[Given records Boundary: Start]

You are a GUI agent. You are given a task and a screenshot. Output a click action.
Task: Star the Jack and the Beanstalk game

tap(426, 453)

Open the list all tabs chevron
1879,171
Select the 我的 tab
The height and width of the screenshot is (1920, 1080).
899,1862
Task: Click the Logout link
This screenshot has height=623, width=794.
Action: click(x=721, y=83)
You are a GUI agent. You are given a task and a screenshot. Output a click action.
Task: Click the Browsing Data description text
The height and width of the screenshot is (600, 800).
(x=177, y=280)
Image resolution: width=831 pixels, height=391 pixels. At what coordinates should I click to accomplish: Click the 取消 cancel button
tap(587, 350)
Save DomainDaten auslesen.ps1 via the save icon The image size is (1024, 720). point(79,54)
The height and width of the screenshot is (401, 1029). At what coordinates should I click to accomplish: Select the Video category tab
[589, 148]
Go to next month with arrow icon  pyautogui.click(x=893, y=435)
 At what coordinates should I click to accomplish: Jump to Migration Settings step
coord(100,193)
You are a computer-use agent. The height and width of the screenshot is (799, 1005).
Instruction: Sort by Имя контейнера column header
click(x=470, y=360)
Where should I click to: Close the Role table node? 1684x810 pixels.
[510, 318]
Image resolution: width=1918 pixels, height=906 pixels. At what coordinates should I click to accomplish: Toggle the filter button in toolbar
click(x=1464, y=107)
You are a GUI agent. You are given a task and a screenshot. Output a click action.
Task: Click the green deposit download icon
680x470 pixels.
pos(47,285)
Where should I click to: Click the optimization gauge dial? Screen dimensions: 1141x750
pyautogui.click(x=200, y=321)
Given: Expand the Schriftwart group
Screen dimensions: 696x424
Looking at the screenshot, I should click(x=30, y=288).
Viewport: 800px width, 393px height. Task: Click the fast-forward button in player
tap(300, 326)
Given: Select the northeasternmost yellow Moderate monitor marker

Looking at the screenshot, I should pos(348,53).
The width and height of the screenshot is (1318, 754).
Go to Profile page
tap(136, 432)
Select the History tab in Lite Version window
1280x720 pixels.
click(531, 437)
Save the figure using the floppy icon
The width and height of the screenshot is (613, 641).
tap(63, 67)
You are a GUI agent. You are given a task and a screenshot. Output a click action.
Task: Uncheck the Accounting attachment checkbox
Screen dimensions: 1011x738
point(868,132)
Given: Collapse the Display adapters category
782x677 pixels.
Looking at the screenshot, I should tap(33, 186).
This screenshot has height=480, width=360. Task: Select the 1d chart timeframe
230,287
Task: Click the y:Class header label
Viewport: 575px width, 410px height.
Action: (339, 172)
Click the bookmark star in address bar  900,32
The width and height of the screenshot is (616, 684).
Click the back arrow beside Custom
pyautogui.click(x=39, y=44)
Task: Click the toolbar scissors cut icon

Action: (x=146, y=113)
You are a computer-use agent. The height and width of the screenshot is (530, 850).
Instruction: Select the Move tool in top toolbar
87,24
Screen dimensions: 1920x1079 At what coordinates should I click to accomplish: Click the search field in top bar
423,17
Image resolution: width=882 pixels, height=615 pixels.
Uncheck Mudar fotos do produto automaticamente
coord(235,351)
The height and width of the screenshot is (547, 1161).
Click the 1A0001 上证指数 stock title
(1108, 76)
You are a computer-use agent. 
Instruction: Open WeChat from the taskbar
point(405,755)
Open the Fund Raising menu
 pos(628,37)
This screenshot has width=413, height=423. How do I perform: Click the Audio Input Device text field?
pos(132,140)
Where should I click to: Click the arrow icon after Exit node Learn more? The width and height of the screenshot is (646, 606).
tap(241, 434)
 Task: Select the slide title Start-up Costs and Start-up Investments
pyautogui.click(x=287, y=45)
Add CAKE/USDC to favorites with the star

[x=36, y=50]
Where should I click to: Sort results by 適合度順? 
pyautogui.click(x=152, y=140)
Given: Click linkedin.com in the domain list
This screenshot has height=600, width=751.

[Given records Boundary: End]

- What you should do -
The line above containing "Task: Click the Logout link", the line containing "Task: Click the Browsing", and every line between them are to be transcribed exactly; no other line is wanted.

- Answer below -
Task: Click the Logout link
This screenshot has height=623, width=794.
Action: click(x=721, y=83)
You are a GUI agent. You are given a task and a screenshot. Output a click action.
Task: Click the Browsing Data description text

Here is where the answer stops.